It’s delightful, it’s de-lovely, it’s de-struction!

I’ve got three more flicks under my belt.

Cloverfield
8/10

I cruised by the local multiplex this afternoon for some good old-fashion Monster Smackdown, and I think I need to change my underwear.

In a word: Stunning.

In two words: Adrenalin City.

In three words: Really f**king amazing.

I’m knocked out by this film’s execution of concept. The budget on this thing must have been astounding, yet the decidedly lo-fi look makes it seem far more real than any other special effects extravaganza in recent years. The characters were far better developed than I expected, while the action set pieces were exhilarating without being intrusive. The 9/11 metaphor is driven home perhaps a bit too forcefully, and the prologue is a hair too long, but neither flaw is substantial.

It’s a shame Toho Studios never thought to make a Godzilla movie this way.

De-Lovely
5/10

This stylish, avant-garde bio-pic about bisexual composer Cole Porter is slow to start and at least half an hour too long, but contains strong acting and some spirited performances of many beloved tunes, with cameo appearances by Alanis Morissette, Sheryl Crow, Elvis Costello, and more. The frame story involves an eldery Porter watching the dress rehearsal of a stageshow based on his life, and one of the better gags involves the commentary from the old Cole, continuously criticizing the actions of his younger self. Kevin Kline plays both roles.

There’s so much style on display here (the final shot in particular is haunting, if vaguely reminiscent of Titanic), and yet the film never quite gels. De-Lovely is an ambitious failure, but it gets points for trying something different with one of the most tired of cinematic sub-genres.

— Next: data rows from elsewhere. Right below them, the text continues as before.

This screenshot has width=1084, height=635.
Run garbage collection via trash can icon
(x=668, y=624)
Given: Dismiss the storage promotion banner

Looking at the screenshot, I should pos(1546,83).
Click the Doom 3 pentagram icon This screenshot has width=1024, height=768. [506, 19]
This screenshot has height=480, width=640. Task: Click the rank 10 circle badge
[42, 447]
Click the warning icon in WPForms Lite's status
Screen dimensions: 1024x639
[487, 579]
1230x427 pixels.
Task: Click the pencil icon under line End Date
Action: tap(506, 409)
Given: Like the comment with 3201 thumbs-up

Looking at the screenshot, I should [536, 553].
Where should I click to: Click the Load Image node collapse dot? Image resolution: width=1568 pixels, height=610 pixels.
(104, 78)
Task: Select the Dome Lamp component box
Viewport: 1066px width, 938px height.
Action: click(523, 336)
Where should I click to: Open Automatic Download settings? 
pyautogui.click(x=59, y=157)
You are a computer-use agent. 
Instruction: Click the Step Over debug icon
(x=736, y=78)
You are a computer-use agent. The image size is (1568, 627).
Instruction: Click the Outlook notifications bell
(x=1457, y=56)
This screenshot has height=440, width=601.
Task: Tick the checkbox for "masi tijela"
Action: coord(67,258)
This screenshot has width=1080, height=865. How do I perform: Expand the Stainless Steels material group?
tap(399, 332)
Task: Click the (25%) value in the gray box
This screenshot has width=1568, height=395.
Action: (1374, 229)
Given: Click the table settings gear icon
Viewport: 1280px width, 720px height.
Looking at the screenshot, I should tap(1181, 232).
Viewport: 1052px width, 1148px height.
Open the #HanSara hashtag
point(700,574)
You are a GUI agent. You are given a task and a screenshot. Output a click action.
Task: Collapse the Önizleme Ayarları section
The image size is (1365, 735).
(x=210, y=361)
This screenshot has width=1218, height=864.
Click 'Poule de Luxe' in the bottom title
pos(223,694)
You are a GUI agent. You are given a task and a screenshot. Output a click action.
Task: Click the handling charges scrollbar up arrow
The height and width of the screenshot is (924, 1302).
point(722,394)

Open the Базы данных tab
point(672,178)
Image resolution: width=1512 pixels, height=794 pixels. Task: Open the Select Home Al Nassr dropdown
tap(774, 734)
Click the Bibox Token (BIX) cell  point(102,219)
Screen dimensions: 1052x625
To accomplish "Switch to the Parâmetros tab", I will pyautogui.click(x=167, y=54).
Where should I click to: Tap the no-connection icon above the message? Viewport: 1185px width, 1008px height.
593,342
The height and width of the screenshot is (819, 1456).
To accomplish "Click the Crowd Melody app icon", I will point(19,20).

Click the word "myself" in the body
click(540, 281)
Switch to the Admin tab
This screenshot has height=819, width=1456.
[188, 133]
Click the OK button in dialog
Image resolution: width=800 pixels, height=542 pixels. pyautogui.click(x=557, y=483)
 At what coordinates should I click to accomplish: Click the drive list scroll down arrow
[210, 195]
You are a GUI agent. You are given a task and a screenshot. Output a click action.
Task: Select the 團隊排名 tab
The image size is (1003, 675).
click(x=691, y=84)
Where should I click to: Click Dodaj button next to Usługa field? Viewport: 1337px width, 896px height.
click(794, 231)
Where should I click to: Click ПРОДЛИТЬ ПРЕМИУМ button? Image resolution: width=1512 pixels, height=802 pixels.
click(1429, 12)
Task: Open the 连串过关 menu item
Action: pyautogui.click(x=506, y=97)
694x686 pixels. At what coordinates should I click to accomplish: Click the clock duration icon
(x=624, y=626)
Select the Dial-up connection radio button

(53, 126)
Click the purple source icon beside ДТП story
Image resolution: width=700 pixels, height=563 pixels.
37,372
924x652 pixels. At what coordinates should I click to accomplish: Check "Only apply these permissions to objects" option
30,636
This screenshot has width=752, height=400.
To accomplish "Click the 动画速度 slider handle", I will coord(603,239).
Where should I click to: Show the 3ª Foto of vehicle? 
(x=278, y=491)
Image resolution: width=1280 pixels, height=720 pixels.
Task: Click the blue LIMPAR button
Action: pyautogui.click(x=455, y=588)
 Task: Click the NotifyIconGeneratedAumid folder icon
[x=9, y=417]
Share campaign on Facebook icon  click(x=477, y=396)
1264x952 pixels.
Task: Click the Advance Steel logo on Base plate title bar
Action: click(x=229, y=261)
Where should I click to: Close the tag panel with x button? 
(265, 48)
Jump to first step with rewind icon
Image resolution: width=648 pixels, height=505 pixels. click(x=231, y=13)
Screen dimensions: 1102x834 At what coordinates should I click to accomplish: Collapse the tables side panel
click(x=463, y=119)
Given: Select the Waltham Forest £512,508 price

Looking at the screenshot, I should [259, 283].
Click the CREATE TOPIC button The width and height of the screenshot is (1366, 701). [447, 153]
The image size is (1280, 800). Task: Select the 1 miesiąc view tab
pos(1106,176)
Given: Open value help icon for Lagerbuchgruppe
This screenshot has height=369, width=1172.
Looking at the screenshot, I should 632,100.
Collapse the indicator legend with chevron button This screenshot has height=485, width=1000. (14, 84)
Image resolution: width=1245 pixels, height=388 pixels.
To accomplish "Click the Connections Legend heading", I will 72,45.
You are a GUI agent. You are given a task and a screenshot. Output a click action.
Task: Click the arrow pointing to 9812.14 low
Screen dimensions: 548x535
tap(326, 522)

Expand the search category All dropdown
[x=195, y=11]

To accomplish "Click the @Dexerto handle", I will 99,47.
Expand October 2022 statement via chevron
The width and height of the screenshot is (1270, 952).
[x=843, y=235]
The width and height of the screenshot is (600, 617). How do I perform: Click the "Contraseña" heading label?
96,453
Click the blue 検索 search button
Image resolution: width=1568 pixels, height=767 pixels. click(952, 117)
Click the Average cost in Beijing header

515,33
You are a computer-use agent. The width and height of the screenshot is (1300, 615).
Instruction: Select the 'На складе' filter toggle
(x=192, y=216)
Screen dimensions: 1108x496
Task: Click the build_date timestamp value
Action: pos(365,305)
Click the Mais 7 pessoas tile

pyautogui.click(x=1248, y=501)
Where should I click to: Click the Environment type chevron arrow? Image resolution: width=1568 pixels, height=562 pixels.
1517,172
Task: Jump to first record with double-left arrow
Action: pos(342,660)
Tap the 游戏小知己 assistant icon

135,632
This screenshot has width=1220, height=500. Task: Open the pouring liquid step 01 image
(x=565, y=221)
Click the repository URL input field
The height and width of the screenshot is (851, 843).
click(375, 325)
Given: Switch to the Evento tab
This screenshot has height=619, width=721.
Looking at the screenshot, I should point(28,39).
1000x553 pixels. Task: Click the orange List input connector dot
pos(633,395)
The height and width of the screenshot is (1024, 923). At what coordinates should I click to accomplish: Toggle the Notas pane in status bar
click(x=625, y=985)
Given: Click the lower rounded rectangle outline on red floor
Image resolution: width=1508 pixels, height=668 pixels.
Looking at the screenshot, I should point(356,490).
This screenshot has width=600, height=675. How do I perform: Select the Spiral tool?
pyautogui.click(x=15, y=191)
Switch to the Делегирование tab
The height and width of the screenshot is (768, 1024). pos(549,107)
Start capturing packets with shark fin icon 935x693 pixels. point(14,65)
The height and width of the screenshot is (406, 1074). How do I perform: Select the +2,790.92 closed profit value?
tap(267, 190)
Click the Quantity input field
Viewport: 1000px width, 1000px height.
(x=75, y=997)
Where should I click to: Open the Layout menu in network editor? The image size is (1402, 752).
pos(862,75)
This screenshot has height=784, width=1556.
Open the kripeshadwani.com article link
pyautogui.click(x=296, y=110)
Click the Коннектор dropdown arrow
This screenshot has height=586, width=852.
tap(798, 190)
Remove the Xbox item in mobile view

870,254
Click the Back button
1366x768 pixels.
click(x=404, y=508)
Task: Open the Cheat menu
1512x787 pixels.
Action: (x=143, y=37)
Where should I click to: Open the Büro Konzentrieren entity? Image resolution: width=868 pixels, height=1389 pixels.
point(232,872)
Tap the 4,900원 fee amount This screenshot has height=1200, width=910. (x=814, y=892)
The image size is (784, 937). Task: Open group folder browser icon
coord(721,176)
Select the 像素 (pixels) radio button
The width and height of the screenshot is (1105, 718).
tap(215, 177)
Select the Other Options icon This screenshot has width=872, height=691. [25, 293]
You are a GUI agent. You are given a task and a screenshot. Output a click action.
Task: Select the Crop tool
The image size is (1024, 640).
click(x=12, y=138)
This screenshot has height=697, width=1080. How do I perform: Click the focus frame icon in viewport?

(Doctor Who fans, look for John “Captain Jack” Barrowman in a small role.)

Girl 27
8/10

An absolutely chilling documentary about the rape of an aspiring actress named Patricia Douglas by an MGM studio executive in the 1930s, and the skillful way in which the studio and its lawyers destroyed her when she reported the incident. The filmmakers have ample evidence to support their claims, and Ms. Douglas herself grants her first interview on the subject in over fifty years to discuss the case and the effect it had on her life. Revolting yet fascinating viewing.